Non-invasive cardiac diagnostic method

Magnetic Field Imaging (MFI) is a non-invasive and side-effect-free cardiac diagnostic method. In more recent technology, magnetocardiography (MCG) has become the clinically predominant application for recording the heart's magnetic signals. that detects and records the electromagnetic signals that are associated with the heartbeat using a multi-channel magnetic sensor array. The electric signals are known from the ECG. In the 1990s and beyond, more recent technology has supplanted the MFI, particularly MCG (xref. Cardiomag Imaging, Inc.). Through clinical research in Europe, Asia, and the U.S. (see publications in footnotes), MCG has been proven to have practical application for diagnosis of cardiac disease, and has become the clinically predominant application for recording the heart's magnetic signals. In comparison to MCG, MFI, among others, records the whole relevant area above the chest of the person.

==Background==

Schematic visualization of an MFI acquisition

The general principal of MFI is based on two facts:

- Cell activity in the human body is connected to electric activity (based on Galvani, Italy 1786).
- Electric current is associated with a corresponding magnetic field (based on Ørsted, Denmark 1819).

The difference between the electric and the magnetic signals:

In comparison to the electric signals, which are influenced by the differently conductive tissue of the body and varying resistance of the skin before they can be recorded, the magnetic signals travel through the body almost without disturbance. The differences in the electric potentials, that are recorded by the ECG, are directly depending on the inhomogeneity and geometry of the thorax, the magnetic signals outside of the thorax depend primarily on the intracellular currents of the cardiac tissue and only secondarily on the secondary currents generating the electric signal.
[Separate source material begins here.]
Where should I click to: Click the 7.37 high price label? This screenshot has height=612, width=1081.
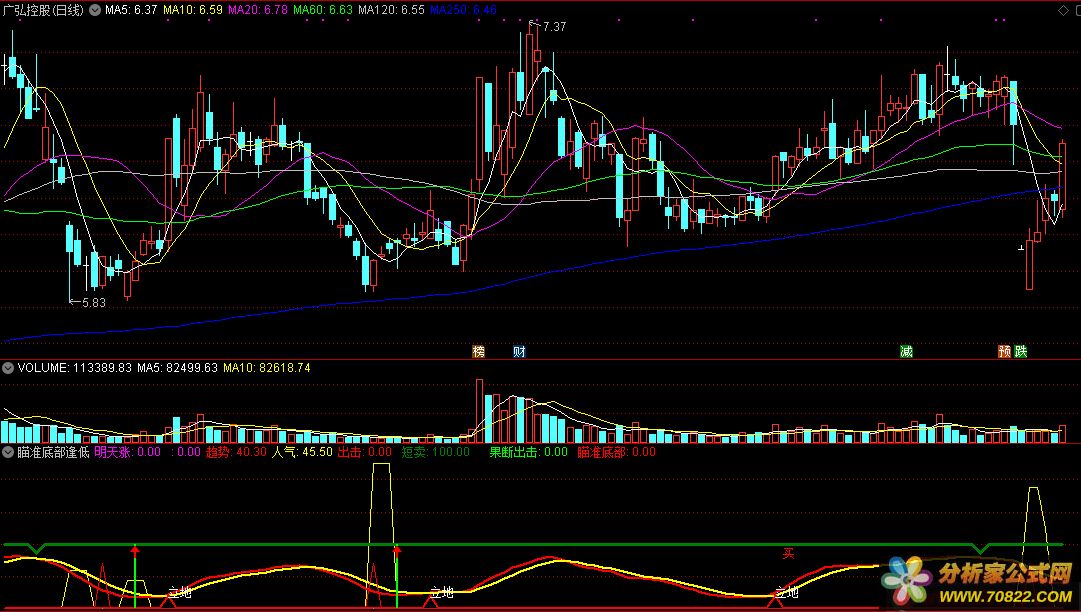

Furthermore, the magnetic signals of so-called vortex currents, which occur regularly in every heartbeat and include important information for an advanced and more accurate cardiac diagnosis (first theoretically described by John Wikswo), can be acquired with an MFI system, but cannot be recorded electrically on the body surface (First experimental hint by Brockmeier et al. 1994 and comprehensive demonstration Brockmeier et al. 1997).

Recording technology

The magnetic field changes detected by the MFI are about one million times weaker than the magnetic field of the earth. High end acquisition electronics and noise reduction concepts are necessary. As sensors the most sensitive magnetic sensors presently available, SQUIDs (superconducting quantum interference devices), which are cooled down to 4 K (-269 °C) with liquid helium, are used to acquire the signals.

==Applications==
The main fields of use are the risk stratification of ventricular tachycardia (VT) and the detection of stress induced ischemia. The MFI system can detect the onset of arrhythmic and ischemic diseases in a very early stage with high accuracy for both acute and asymptomatic patients.
- Early detection of arrhythmia, ischemia, angina pectoris, cardiac microvascular diseases
- Direct diagnosis of heart function after myocardial infarction (MI) and surgery of heart transplantation
- Ongoing monitoring of patients with heart surgical intervention: patients with a stent or who underwent a balloon dilatation, post-bypass patients, post heart transplantation patients

As MFI is absolutely risk free and harmless for the patient, the procedure can be repeated without any negative effects for the patient, which gives the cardiologist the opportunity to observe a patient's progressive changes. The non-invasiveness of MFI makes it an ideal tool for the diagnosis of pregnant women as well as it can in addition detect the cardiac signal of a fetus starting from the 4th month of pregnancy.